Because it is, underneath all its pretty trappings, it has been designed in the bog standard action film way, with several large scale set pieces featuring (naturally) recognizable action elements from the first film like the Light Cycle race (and naturally pumped up to the next level) designed first and then stuck together in some fashion to get us from one to the next. This is not a better or worse way to design a plot assuming you actually try to come up with logical means to go from one action beat to another, means that are initiated by the characters based on their own internal personalities and which force them to grow and change in order to deal with the increasing dangers. Unless you take the lazy way out, in which case the action beats are just slapped together with no rhyme or reason, and characters doing things not because it seems like they should but because they have to because the next action beat needs them to be in certain places.

I’ll give you three guesses which way “TRON: Legacy” usually goes.

It’s rife with scenes which, while pretty and sometimes interesting in and of themselves, in context with the rest of the film are staggeringly pointless.

After CLU takes over the system, Flynn is forced to flee to an unmapped area where CLU can’t follow because he can no longer return to the real world himself as the portal closes on a timer and can only be opened from the other side. It is explicitly stated that CLU doesn’t know where Flynn has been hiding and can’t easily get there, he has to wait for Flynn to come to him [which is why he has to open the portal to bring Sam down to use as bait even though the portal can only be opened from the other side, oh my brain hurts]. But when Flynn finally does leave to come to rescue Sam from doing something extremely stupid, CLU completely misses it. Because he has casually flown to Flynn’s hideout and is searching through it as though it were something he could have done whenever he wanted.

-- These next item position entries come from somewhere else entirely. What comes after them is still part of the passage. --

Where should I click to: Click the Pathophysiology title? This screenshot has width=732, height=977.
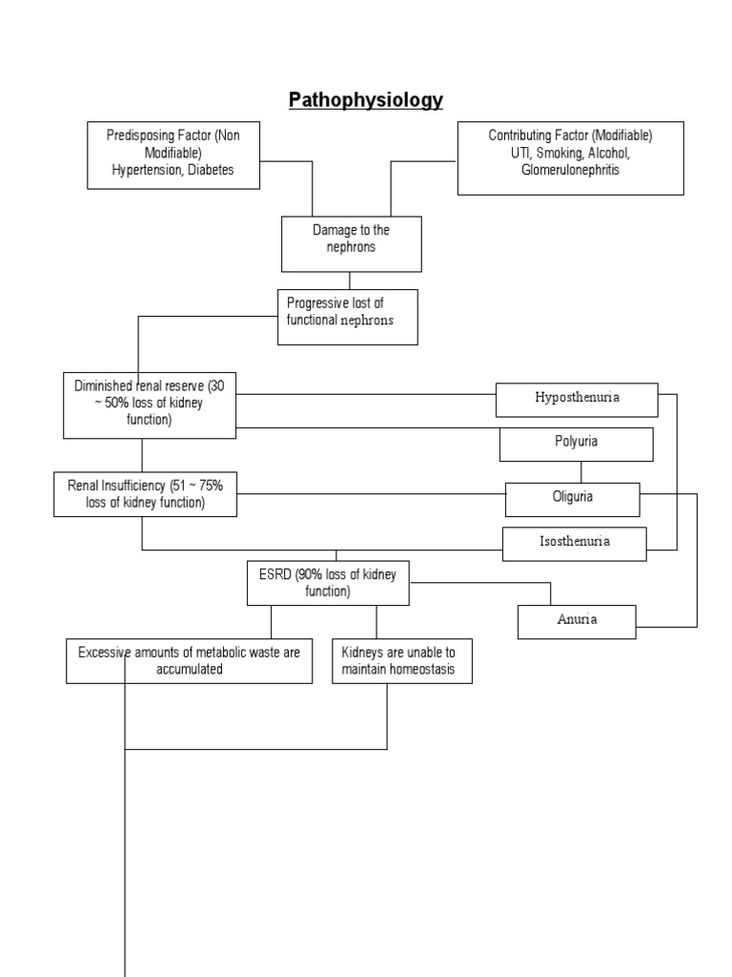[366, 100]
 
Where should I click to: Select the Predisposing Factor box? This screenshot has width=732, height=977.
[173, 154]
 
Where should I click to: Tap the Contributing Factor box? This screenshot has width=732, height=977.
[570, 157]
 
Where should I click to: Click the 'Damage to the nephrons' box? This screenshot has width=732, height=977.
[351, 243]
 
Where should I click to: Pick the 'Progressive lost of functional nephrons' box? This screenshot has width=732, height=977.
[347, 316]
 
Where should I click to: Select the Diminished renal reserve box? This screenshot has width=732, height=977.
[150, 404]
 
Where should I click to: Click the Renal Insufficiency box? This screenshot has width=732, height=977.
[146, 494]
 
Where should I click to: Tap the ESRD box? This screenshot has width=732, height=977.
[328, 582]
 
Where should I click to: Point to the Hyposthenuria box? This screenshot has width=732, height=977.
[577, 399]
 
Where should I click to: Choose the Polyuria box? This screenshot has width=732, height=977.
[577, 444]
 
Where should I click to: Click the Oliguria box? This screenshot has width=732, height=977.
[572, 497]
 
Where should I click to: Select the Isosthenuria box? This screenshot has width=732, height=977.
[574, 542]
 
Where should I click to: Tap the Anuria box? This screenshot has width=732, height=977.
[577, 620]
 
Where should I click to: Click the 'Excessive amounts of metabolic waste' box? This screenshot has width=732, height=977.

This is what the entire film is like. Major characters switch sides despite having had no real interactions that would cause the switch to be believable, solely because that’s what was decided on in the plot so it has to happen. The work of getting there in a believable fashion was just too much trouble for four different writers to bother with.

Which isn’t to say there aren’t good things in it. As a whole it is beautiful to look at, especially in 3D IMAX (almost to the point of not being worth viewing any other way). Production designer Darren Gilford and cinematographer Claudio Miranada have combined to make the best possible use of vast negative space and the contrast of almost entirely black and white dominated color schemes. In factm the less you pay attention to the film and the more you just look at it, the happier you’re likely to be.

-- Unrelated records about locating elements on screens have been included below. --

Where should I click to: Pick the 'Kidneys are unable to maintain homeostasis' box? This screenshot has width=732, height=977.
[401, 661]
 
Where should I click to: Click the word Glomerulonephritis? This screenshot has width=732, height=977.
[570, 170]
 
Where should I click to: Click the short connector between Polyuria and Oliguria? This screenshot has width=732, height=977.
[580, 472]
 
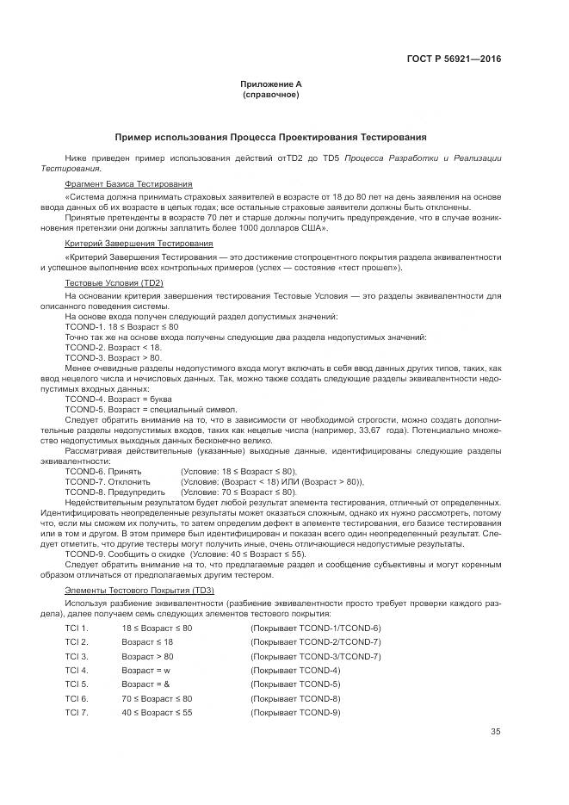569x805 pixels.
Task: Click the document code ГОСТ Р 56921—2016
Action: (454, 59)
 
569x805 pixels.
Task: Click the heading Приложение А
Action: (271, 84)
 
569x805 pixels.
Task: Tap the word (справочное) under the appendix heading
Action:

It also benefits from a good double performance from Bridges, who has re-characterized Flynn as a kind of wise old Zen master. It’s unfortunate that the filmmakers have no real idea what to do with him, leaving him to spend much of the time standing around watching while Sam or his apprentice Quorra (Olivia Wilde) race about as action scenes require. This isn’t so bad, at least in Wilde’s case as she’s quite winning as the simultaneously childlike-yet-badass Quorra. A program who’s spent her life hearing about and learning about the real world, Wilde plays her with a wide-eyed innocence that is often fun and heartwarming without being trite. It’s a tricky balance which she pulls off well, switching easily from trying to understand the intricacies of a father-son conversation to crashing into a nightclub fight to Daft Punk’s soaring electronic beats.

Actually the score, which is fantastic, underscores everything “TRON: Legacy” should have done right but couldn’t be bothered with. Using none of Wendy Carlos’ original themes, the new score nonetheless feels perfectly at home, a natural outgrowth and development of the original without wasting time repeating things that have already been done. It’s the height of the film’s problems when more thought and care was put into the score than anything in the actual movie.

What we’re left with then is something beautiful but ugly, a shining diamond filled with cracks and pits and scars due to nothing more than neglect. “TRON: Legacy” takes everything that’s wrong with big budget blockbusters and nostalgic reminiscing and mixes it all up into a great big bag of pointlessness. By now I’m willing to give up on the movie being good and will settle for merely coherent, but even that seems too much to ask.